> **Goal**:
Rewrite the entries from the line containing "Open the File menu in test1 window" through the line containing "Action: [x=915, y=309]", renaming "Task" to "Goal" and keeping everything else the same. Omit the pictures.

> **Supplied records**:
####

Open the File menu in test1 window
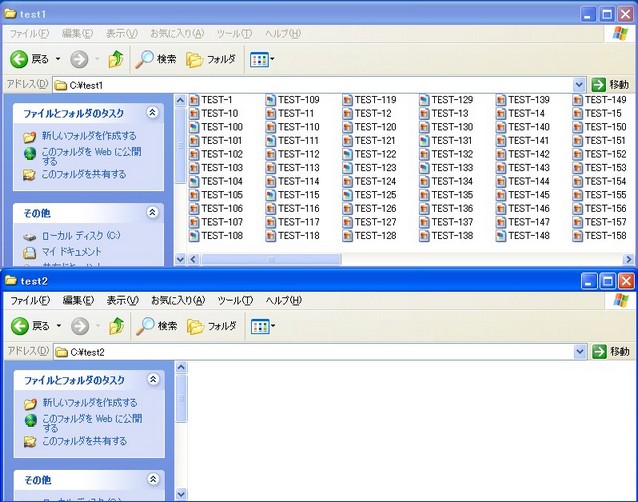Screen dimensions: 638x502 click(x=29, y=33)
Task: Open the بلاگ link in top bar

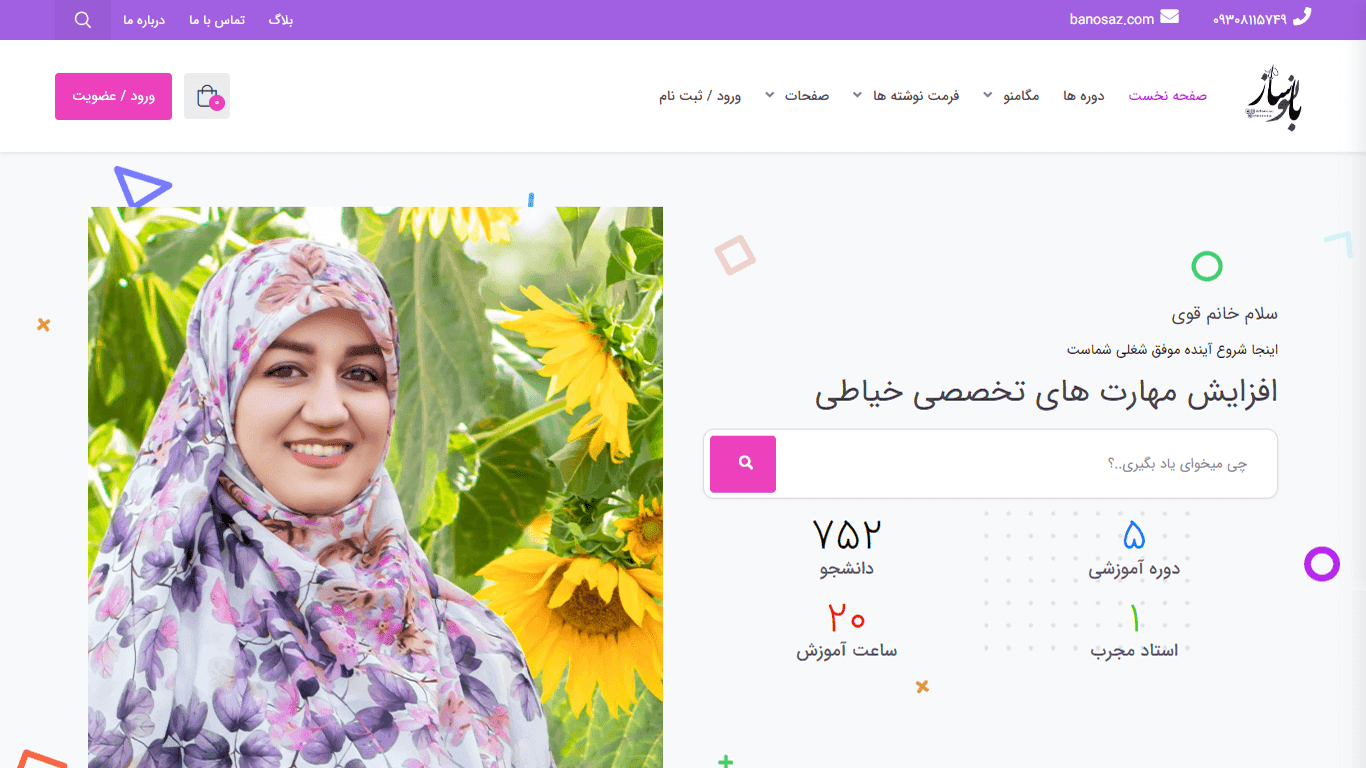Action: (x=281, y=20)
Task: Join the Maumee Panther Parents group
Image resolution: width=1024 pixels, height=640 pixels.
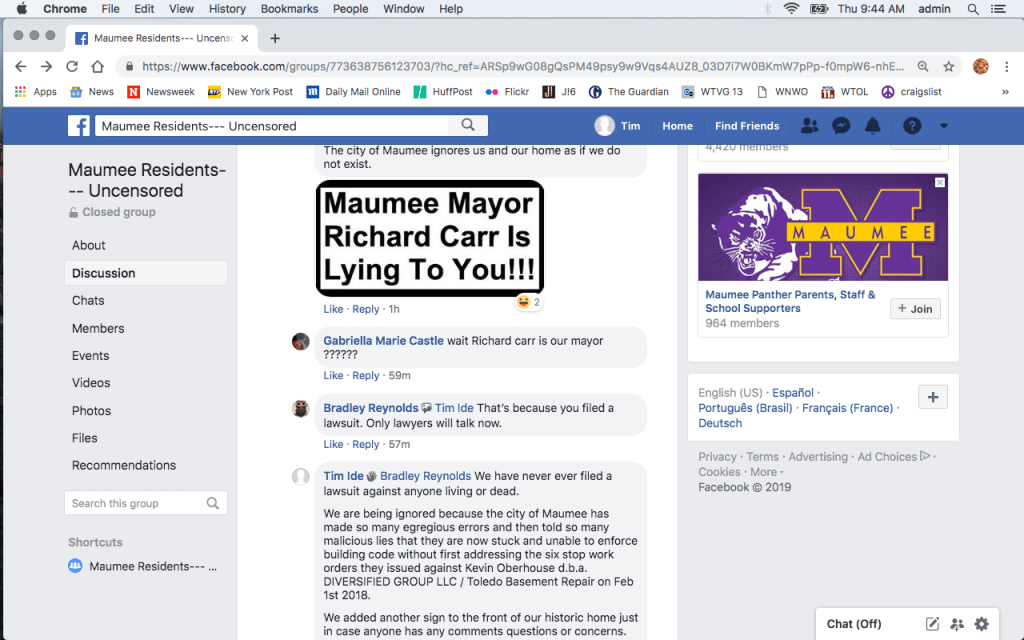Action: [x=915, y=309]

####

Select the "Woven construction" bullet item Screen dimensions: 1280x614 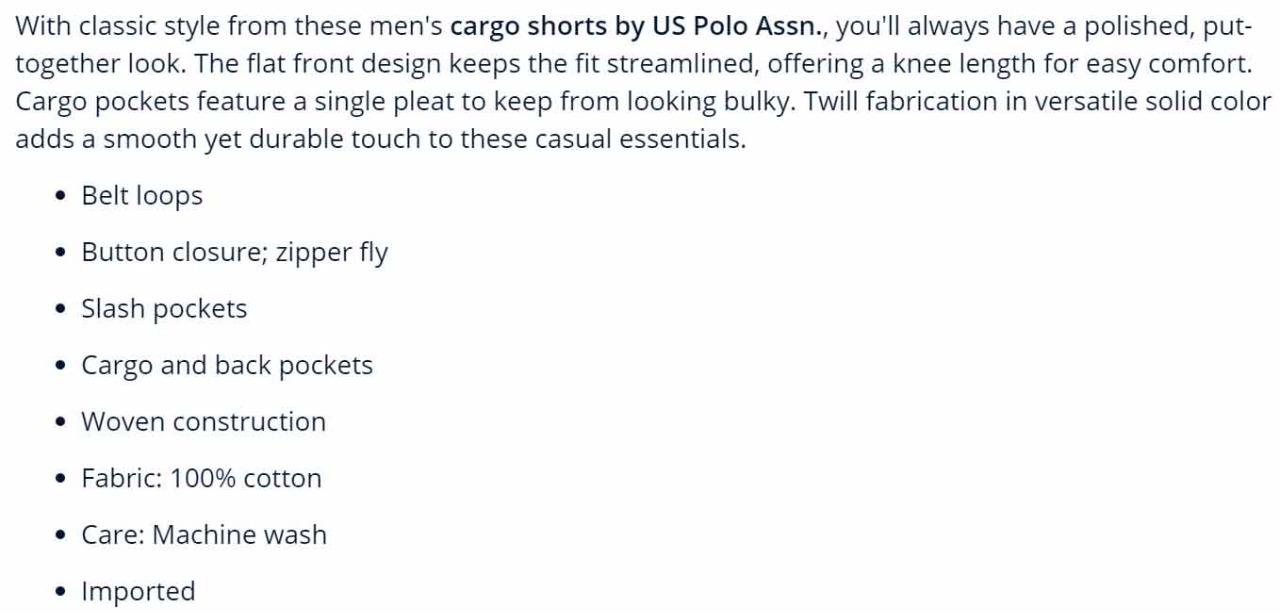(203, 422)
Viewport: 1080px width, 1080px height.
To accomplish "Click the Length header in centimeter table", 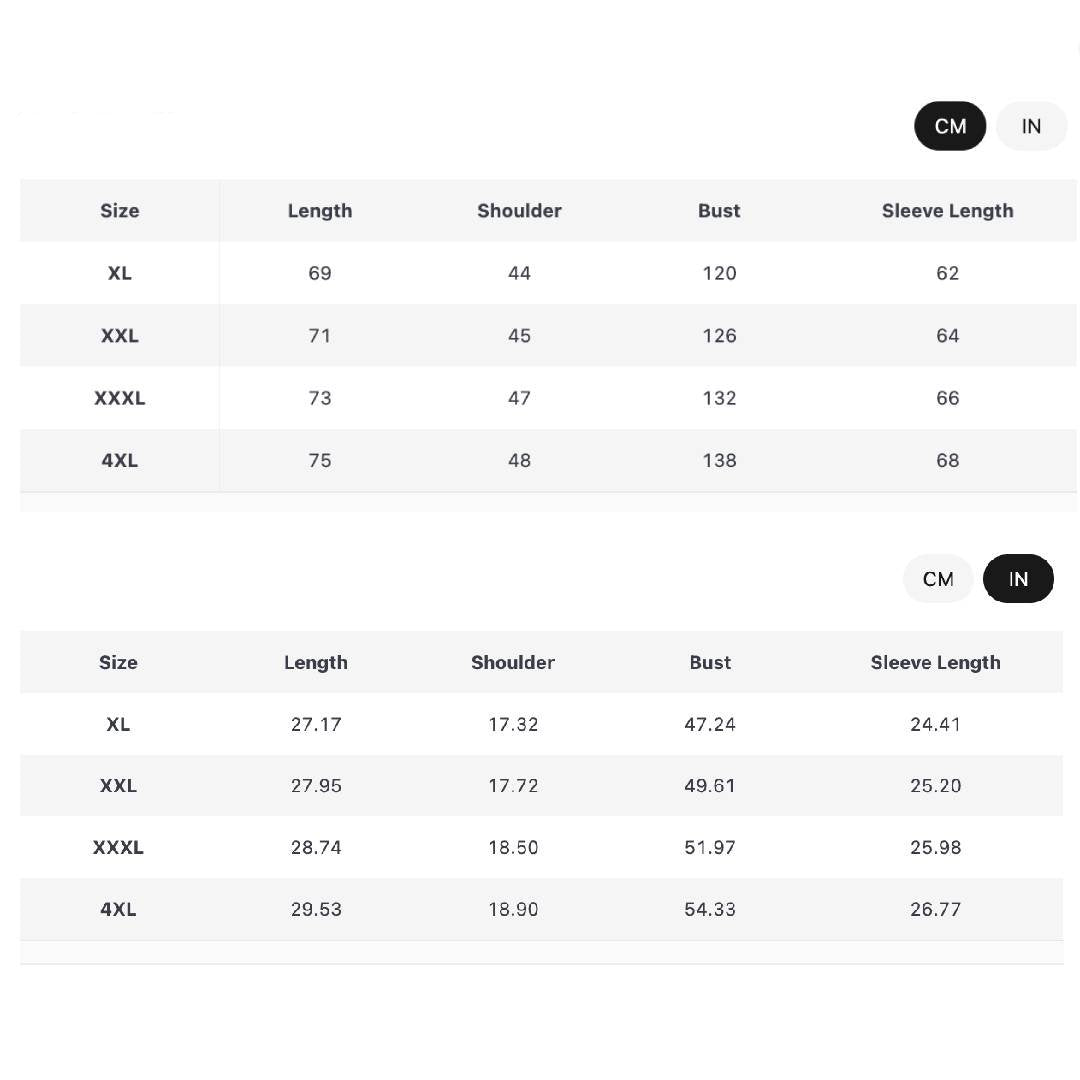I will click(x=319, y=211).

####

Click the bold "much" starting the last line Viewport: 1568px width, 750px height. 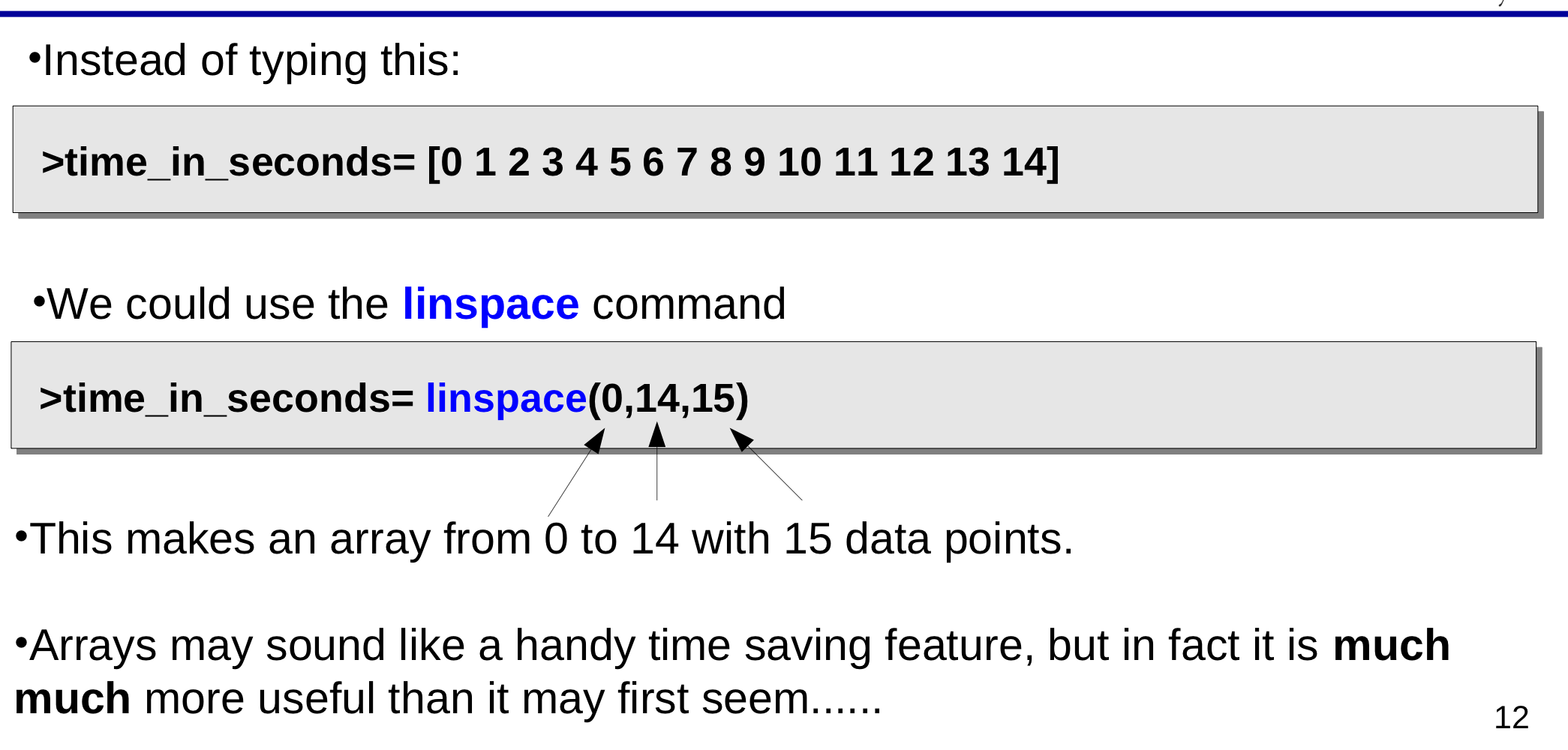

####

> **Answer to this exercise**:
Open the File menu in test1 window
Screen dimensions: 638x502 click(x=29, y=33)
Goal: Open the بلاگ link in top bar

Action: (x=281, y=20)
Goal: Join the Maumee Panther Parents group
Image resolution: width=1024 pixels, height=640 pixels.
Action: [x=915, y=309]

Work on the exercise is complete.